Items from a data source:

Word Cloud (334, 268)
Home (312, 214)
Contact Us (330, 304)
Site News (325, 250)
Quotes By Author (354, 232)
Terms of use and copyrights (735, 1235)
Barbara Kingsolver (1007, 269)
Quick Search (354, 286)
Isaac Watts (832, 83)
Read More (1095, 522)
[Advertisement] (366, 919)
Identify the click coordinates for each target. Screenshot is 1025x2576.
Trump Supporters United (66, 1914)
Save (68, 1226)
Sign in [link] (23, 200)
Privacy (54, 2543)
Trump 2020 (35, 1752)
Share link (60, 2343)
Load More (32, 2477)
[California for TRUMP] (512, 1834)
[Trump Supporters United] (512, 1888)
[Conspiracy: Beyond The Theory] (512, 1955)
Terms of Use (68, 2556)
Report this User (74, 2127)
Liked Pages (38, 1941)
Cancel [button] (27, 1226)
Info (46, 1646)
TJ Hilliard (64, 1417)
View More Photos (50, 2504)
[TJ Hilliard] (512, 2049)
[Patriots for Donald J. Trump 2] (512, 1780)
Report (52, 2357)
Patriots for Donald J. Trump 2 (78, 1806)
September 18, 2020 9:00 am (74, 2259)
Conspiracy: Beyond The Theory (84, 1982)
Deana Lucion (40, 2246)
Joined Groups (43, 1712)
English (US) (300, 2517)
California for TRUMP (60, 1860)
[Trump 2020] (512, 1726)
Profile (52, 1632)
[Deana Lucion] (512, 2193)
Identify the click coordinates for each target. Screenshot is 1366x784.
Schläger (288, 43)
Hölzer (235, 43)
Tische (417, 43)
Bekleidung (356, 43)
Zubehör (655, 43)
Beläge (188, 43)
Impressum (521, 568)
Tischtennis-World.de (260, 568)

Problem requirements
Line by line, retype the records with no changes.

Solved problem
Word Cloud (334, 268)
Home (312, 214)
Contact Us (330, 304)
Site News (325, 250)
Quotes By Author (354, 232)
Terms of use and copyrights (735, 1235)
Barbara Kingsolver (1007, 269)
Quick Search (354, 286)
Isaac Watts (832, 83)
Read More (1095, 522)
[Advertisement] (366, 919)
Identify the click coordinates for each target. Screenshot is 1025x2576.
Trump Supporters United (66, 1914)
Save (68, 1226)
Sign in [link] (23, 200)
Privacy (54, 2543)
Trump 2020 (35, 1752)
Share link (60, 2343)
Load More (32, 2477)
[California for TRUMP] (512, 1834)
[Trump Supporters United] (512, 1888)
[Conspiracy: Beyond The Theory] (512, 1955)
Terms of Use (68, 2556)
Report this User (74, 2127)
Liked Pages (38, 1941)
Cancel [button] (27, 1226)
Info (46, 1646)
TJ Hilliard (64, 1417)
View More Photos (50, 2504)
[TJ Hilliard] (512, 2049)
[Patriots for Donald J. Trump 2] (512, 1780)
Report (52, 2357)
Patriots for Donald J. Trump 2 (78, 1806)
September 18, 2020 9:00 am (74, 2259)
Conspiracy: Beyond The Theory (84, 1982)
Deana Lucion (40, 2246)
Joined Groups (43, 1712)
English (US) (300, 2517)
California for TRUMP (60, 1860)
[Trump 2020] (512, 1726)
Profile (52, 1632)
[Deana Lucion] (512, 2193)
Identify the click coordinates for each target. Screenshot is 1366x784.
Schläger (288, 43)
Hölzer (235, 43)
Tische (417, 43)
Bekleidung (356, 43)
Zubehör (655, 43)
Beläge (188, 43)
Impressum (521, 568)
Tischtennis-World.de (260, 568)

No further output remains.